* _THE TASK_
Copy out the records word for word, starting at the beginning and going on through the line that contains "Looking at the screenshot, I should click(316, 46).".

--- start EXTRACTED ENTRIES ---

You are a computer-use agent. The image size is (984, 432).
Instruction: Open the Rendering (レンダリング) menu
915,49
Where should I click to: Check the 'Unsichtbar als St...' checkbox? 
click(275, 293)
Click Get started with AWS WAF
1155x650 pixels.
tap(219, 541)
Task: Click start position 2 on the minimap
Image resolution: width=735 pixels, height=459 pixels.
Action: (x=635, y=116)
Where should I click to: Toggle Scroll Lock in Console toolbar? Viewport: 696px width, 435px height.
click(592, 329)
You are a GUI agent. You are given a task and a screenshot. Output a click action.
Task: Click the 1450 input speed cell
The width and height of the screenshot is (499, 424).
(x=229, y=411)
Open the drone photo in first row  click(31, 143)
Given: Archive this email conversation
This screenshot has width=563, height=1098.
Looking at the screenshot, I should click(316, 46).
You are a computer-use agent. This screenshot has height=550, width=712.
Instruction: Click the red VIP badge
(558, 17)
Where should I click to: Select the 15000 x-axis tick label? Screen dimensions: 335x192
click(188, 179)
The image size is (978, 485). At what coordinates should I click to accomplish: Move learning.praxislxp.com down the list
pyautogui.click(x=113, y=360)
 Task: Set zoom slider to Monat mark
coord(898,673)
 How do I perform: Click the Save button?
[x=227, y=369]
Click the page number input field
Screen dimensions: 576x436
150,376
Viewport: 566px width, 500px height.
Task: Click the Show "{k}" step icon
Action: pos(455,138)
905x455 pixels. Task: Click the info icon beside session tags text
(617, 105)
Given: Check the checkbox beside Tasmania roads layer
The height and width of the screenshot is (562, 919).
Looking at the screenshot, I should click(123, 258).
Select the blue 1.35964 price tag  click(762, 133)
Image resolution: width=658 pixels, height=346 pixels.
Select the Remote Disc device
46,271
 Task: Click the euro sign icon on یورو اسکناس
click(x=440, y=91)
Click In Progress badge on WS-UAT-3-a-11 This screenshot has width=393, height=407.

--- end EXTRACTED ENTRIES ---

* _RESULT FOR THIS TASK_
You are a computer-use agent. The image size is (984, 432).
Instruction: Open the Rendering (レンダリング) menu
915,49
Where should I click to: Check the 'Unsichtbar als St...' checkbox? 
click(275, 293)
Click Get started with AWS WAF
1155x650 pixels.
tap(219, 541)
Task: Click start position 2 on the minimap
Image resolution: width=735 pixels, height=459 pixels.
Action: (x=635, y=116)
Where should I click to: Toggle Scroll Lock in Console toolbar? Viewport: 696px width, 435px height.
click(592, 329)
You are a GUI agent. You are given a task and a screenshot. Output a click action.
Task: Click the 1450 input speed cell
The width and height of the screenshot is (499, 424).
(x=229, y=411)
Open the drone photo in first row  click(31, 143)
Given: Archive this email conversation
This screenshot has width=563, height=1098.
Looking at the screenshot, I should click(316, 46).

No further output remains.